Football loving pubgoers are being targeted in an effort to show disorder the red card ahead of this Sunday’s Sunderland versus Newcastle United derby match.
Police in South Tyneside are working with the landlords of pubs where the supporters are expected to gather in an effort to prevent a repeat of the violence that marred the aftermath of the side’s April meeting in Newcastle.
This week’s game, a 1.30pm kick off, is at Sunderland’s Stadium of Light where previous derby matches have passed without incident but officers are repeating advice given out in the past.
This includes a number of suggestions for licensees, including that bar staff should be extra vigilant in refusing to serve customers who are drunk and displaying notices warning people that abuse or violence will not be tolerated.
Many landlords also continue to follow advice given by police that no football shirts should be worn in their pubs after a certain time in an effort to stop supporters staying for hours after the game ends, getting drunk and increasing the risk of trouble.
Chief Inspector Brian Walker, from South Tyneside area command, said: “Our engagement with licensees prior to previous derby matches has proved a success which is why we are repeating it again for Sunday’s match.

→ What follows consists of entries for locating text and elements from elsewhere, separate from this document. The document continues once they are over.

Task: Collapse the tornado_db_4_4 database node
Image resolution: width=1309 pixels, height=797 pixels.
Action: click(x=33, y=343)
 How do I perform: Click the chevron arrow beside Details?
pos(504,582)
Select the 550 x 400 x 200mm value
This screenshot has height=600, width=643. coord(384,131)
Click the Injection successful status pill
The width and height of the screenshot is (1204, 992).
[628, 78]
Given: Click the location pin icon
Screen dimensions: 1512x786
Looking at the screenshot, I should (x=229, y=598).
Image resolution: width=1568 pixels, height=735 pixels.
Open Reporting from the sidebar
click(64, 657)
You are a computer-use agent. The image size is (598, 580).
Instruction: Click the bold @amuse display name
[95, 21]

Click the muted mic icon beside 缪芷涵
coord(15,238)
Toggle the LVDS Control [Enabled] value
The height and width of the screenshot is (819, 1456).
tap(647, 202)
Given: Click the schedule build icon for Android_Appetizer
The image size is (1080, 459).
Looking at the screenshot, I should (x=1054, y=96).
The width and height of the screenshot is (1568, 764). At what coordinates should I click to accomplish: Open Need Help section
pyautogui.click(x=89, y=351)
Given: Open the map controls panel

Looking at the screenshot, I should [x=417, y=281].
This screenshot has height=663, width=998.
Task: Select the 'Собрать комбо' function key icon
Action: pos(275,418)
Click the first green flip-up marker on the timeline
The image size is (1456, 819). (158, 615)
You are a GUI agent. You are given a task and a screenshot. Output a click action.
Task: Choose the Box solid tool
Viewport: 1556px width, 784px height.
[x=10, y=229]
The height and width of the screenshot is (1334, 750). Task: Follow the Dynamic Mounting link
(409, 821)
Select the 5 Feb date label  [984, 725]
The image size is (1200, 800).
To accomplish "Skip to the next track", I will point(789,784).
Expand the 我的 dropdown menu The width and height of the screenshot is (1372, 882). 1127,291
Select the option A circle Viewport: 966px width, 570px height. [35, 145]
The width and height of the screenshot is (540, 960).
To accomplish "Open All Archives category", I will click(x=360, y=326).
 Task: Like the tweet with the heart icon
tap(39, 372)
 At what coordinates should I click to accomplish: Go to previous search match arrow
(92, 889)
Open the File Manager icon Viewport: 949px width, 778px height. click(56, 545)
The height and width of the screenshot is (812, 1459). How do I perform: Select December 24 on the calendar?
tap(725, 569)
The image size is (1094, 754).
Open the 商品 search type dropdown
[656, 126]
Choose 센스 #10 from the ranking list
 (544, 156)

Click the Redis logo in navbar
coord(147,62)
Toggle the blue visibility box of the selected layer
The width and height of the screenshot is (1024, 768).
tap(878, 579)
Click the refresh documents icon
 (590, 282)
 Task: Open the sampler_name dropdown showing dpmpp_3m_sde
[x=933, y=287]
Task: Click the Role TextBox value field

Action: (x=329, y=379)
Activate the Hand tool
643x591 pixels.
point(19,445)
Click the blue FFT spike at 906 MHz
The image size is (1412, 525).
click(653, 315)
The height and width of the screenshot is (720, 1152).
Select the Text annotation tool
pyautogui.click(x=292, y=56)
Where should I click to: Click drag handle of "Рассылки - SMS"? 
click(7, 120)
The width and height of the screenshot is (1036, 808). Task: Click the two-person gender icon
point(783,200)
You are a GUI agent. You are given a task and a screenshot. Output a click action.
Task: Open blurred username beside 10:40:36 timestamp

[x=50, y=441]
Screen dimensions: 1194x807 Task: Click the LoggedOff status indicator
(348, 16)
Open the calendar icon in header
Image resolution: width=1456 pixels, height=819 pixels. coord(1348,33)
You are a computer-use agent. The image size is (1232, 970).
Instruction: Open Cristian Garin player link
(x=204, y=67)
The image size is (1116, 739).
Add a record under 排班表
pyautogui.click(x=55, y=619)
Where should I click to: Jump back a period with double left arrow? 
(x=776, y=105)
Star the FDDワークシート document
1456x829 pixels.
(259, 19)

“We’re know bars where fans will gather. These premises are well run and we’re not expecting disorder, but it’s only right we give advice so that landlords can be prepared.
“We also understand tensions run high during derby games. We’re not out to spoil anyone’s fun, but we will take action if any disorder arises on the day.
“As always, extra officers will be patrolling throughout the day to combat any disorder and offer reassurance to pub staff and customers.”
In April ugly scenes erupted in Newcastle city centre following the Magpies 3-0 defeat by the Black Cats at St James’ Park with many supposed Newcastle United supporters – many of whom had not been in the ground for the match – clashed with police on St James’ Boulevard, Strawberry Place, Westgate Road, and near Central Station, hurling masonry, bottles and flares, charging police horse lines and burning wheelie bins.
So far 89 people – including 40 more just this week – have been charged following the violence, with a number of adults and teenagers jailed for their roles in the riot.